# What to produce:
The lines to copy are those holding the string "Open" in the entries below.

# Supplied records:
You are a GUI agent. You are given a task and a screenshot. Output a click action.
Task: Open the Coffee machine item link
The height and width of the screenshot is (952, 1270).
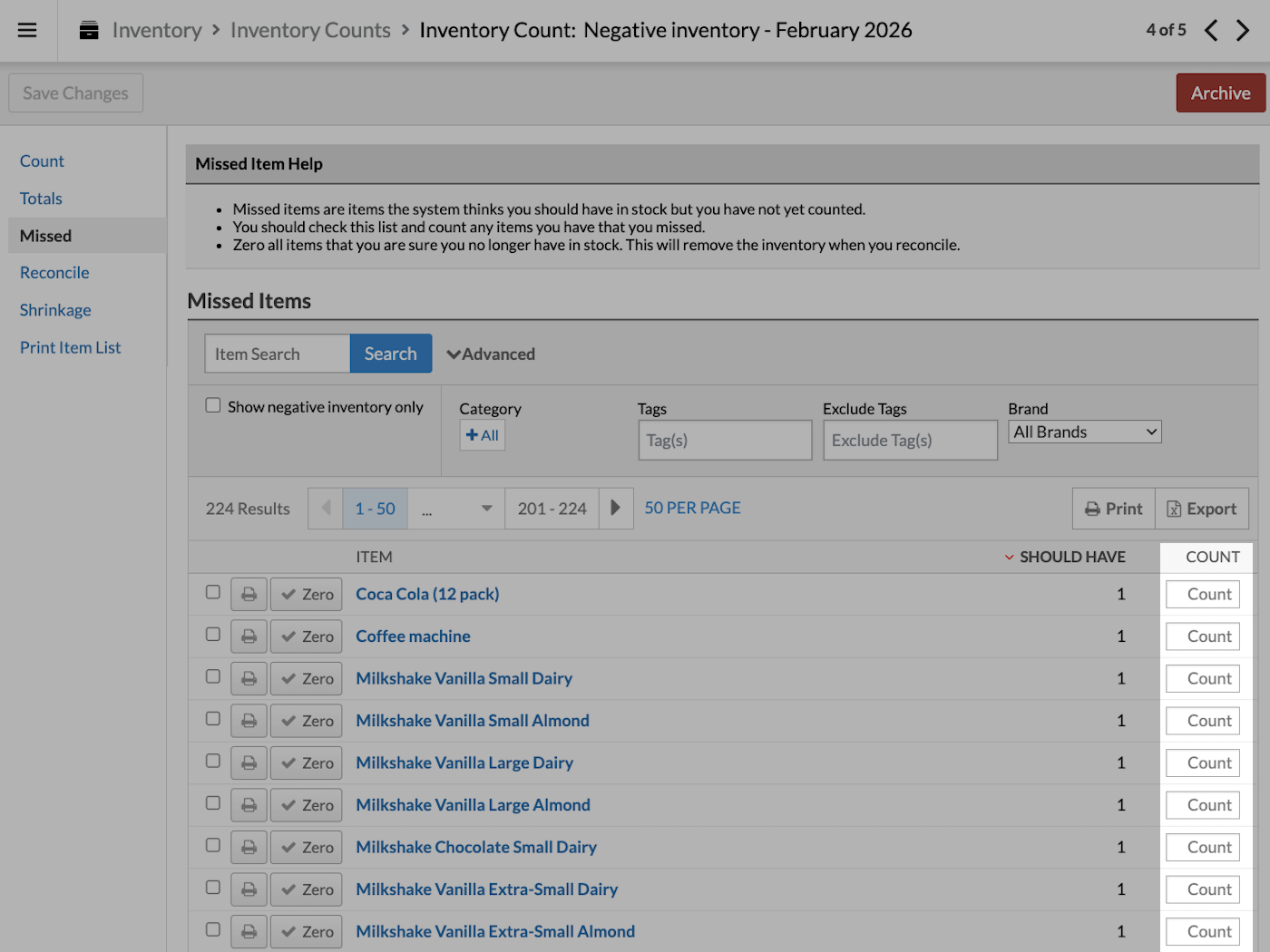(x=413, y=636)
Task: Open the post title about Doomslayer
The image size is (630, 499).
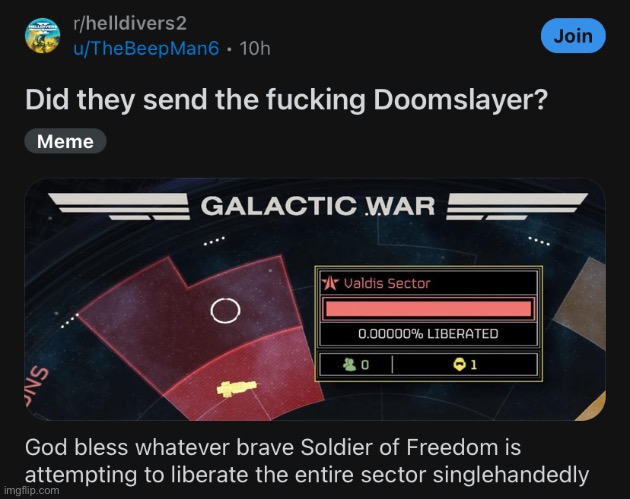Action: tap(286, 99)
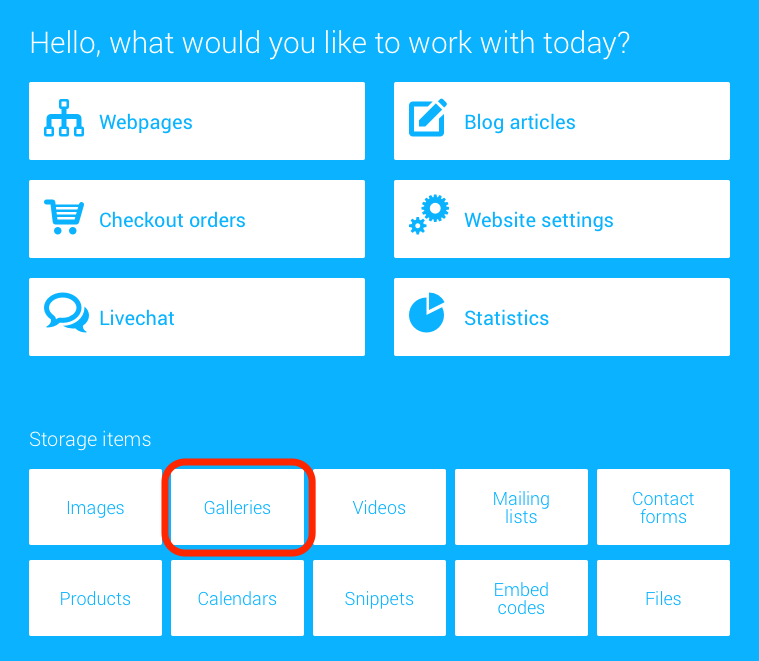Screen dimensions: 759x661
Task: Click the Website settings gears icon
Action: coord(429,215)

# Worked solution:
Task: Open the Coffee machine item link
Task: Open the post title about Doomslayer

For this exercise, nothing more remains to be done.